(Records from a data source)

******

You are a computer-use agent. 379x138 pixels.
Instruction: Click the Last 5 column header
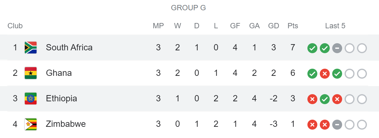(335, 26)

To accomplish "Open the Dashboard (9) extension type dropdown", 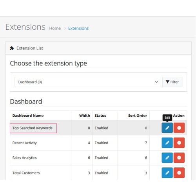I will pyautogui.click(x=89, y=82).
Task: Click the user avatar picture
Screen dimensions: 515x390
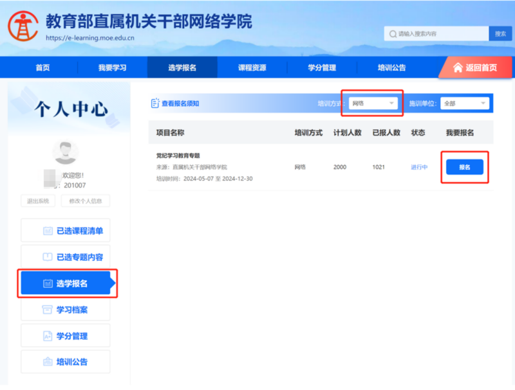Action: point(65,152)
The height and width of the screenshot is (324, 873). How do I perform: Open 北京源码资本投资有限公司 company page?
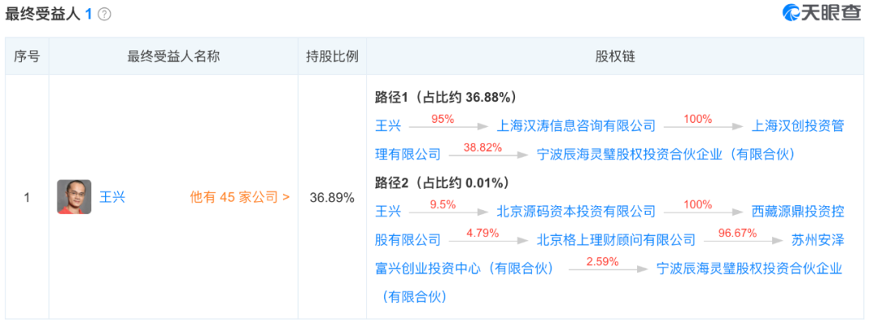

******

Make an exact copy of only those lines that run from the line with "Task: Click the user avatar picture" through the end of the records, excluding pictures.

Task: Click the user avatar picture
Screen dimensions: 515x390
Action: point(65,152)
The height and width of the screenshot is (324, 873). How do I perform: Open 北京源码资本投资有限公司 company page?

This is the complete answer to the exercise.